The nonplussed Nebraskie took it reluctantly.
“You got a bad start, young feller. Whenever a puncher comes ridin’ in with Miss Anne or after her—wal, he’s throwin’ a red flag in Dude Hyslip’s face. An’ Dude sort of runs the outfit, after Hawk.”
“I’ll bet Dude is that conceited singing cowboy,” declared Ernest.
“Shore is. But don’t let Dude hear you callin’ him a singin’ cowboy.”
“Nebraskie, I didn’t come with Miss Hepford or after her. Anybody can see that she’s mighty easy to look at. But I came here to get a job. But I’m asking you not to tell Hyslip this. Let him think what he darn pleases. Only–if he keeps on singing that son-of-a-gun from Ioway song—there’s going to be trouble.”

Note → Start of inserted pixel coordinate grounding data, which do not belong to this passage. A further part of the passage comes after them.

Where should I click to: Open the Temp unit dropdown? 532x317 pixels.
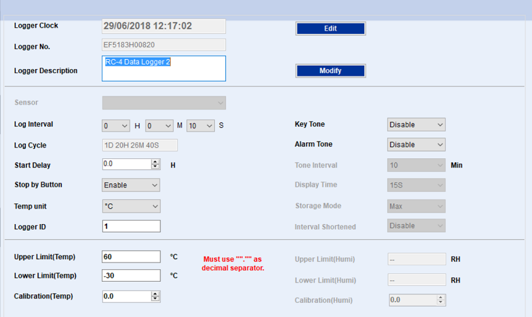coord(131,206)
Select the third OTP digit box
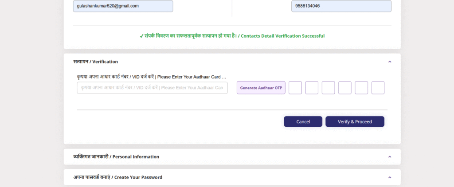 (328, 88)
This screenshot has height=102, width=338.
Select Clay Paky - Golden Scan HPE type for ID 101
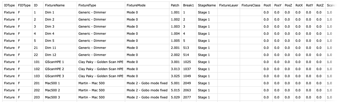101,62
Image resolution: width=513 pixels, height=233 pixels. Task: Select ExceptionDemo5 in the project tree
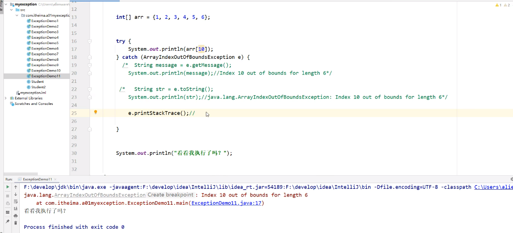(x=44, y=43)
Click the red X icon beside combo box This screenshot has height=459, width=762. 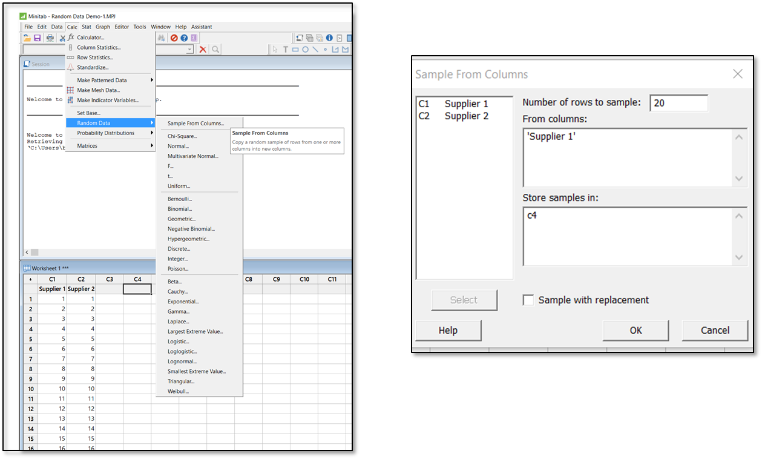click(x=203, y=50)
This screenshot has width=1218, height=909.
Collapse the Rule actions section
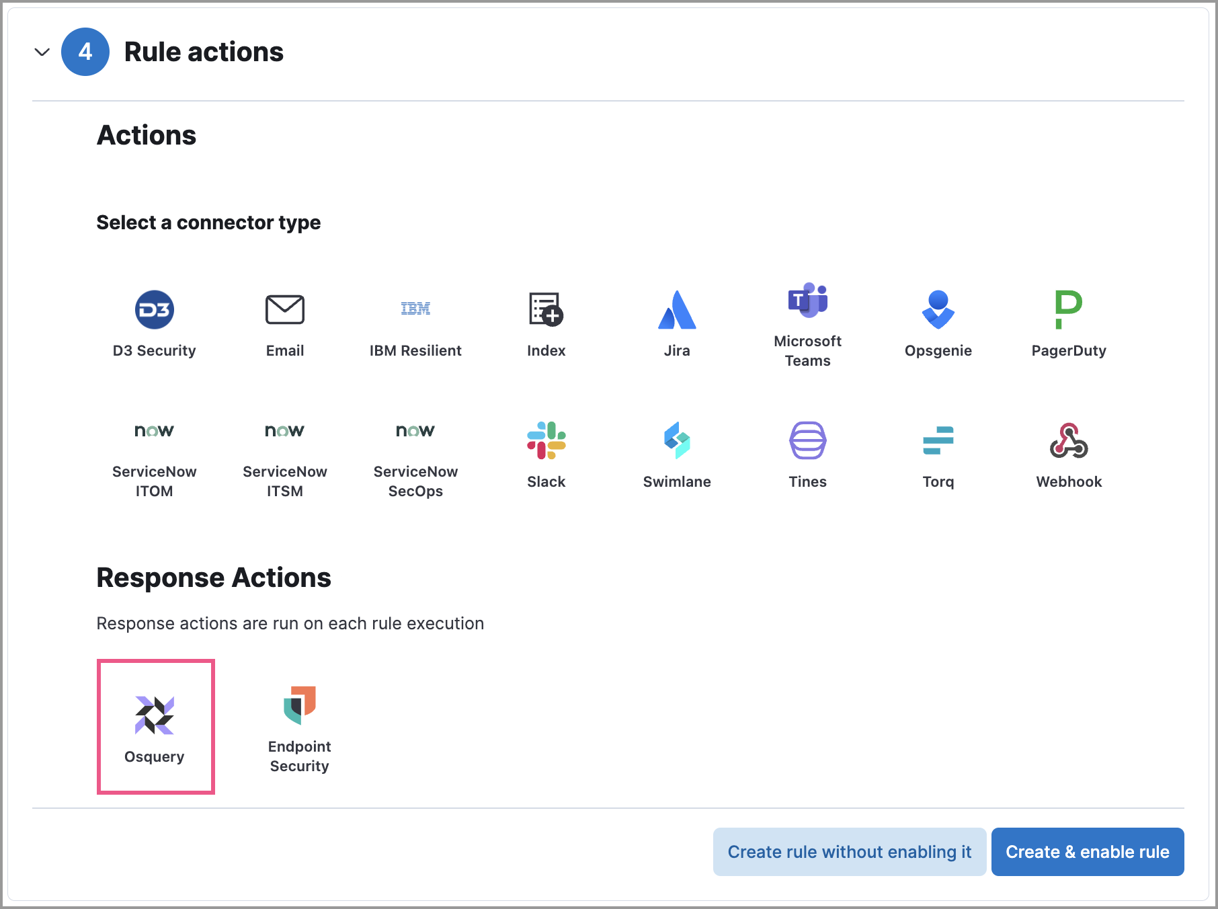(42, 52)
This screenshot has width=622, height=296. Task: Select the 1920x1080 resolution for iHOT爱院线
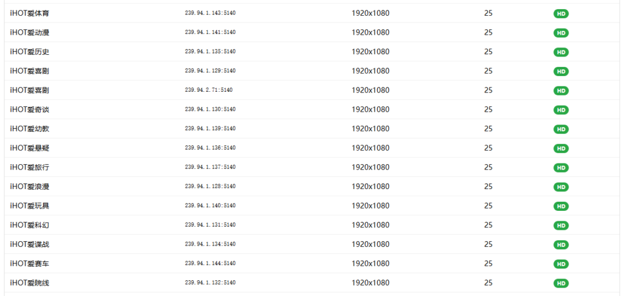(x=371, y=283)
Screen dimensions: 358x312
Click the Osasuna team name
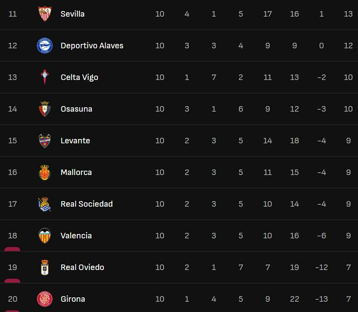point(76,109)
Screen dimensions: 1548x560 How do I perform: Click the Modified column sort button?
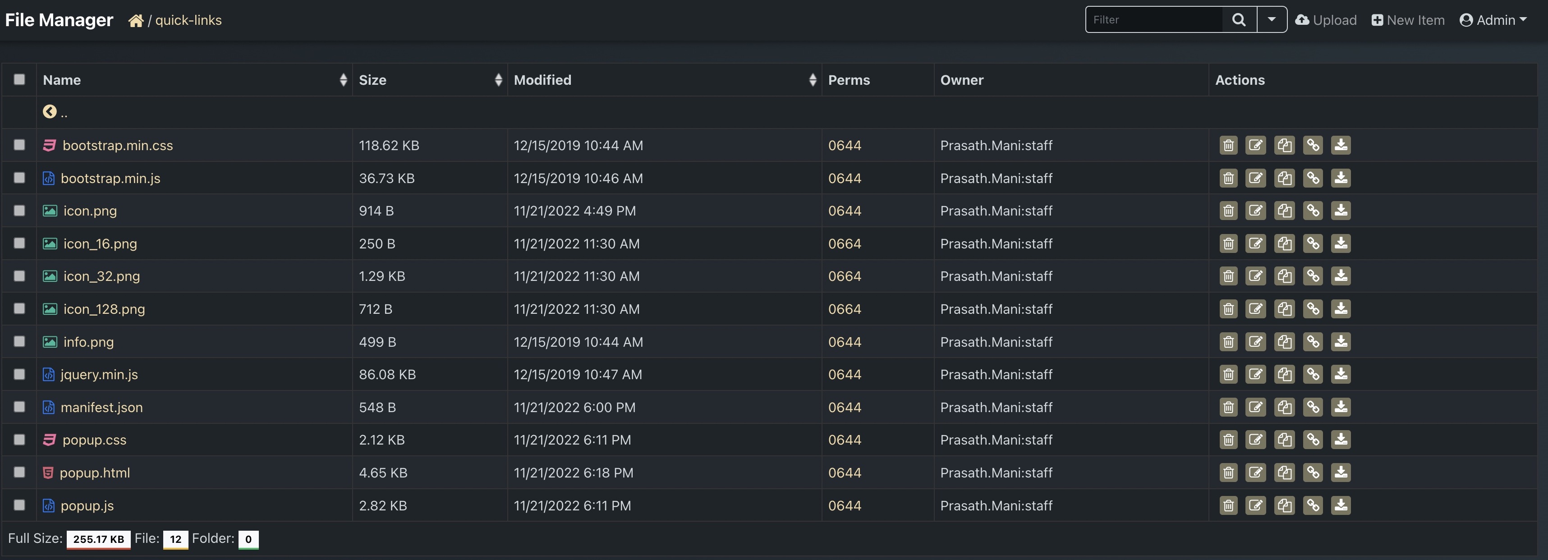812,79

“Ahuh. What’d you say your name was?”
“Ernest Howard,” replied Ernest.
“Wal, your handle will be Ioway, shore as shootin’, same as mine is Nebraskie. ... An’, Ioway, you can bet your sweet life Dude will go on singin’ thet song.”
“Then I’ll just plain have to lick him,” asserted Ernest.
“You’ll what-t?” exploded Nebraskie.
“I’ll lick him. And don’t you think I can’t do it! He may be at home on a horse. But he walks as if his feet hurt. And I’m at home on the ground.”
“Ioway, if you lick Dude Hyslip, by golly, there’d be some chanct of your lastin’ heah at Red Rock.”
“Don’t worry. I’ll last all right,” said Ernest with a good-natured laugh.
“I kinda like you, doggone it,” returned Nebraskie, peevishly. “Wal, you take the upstairs bunk an’ throw your outfit around.”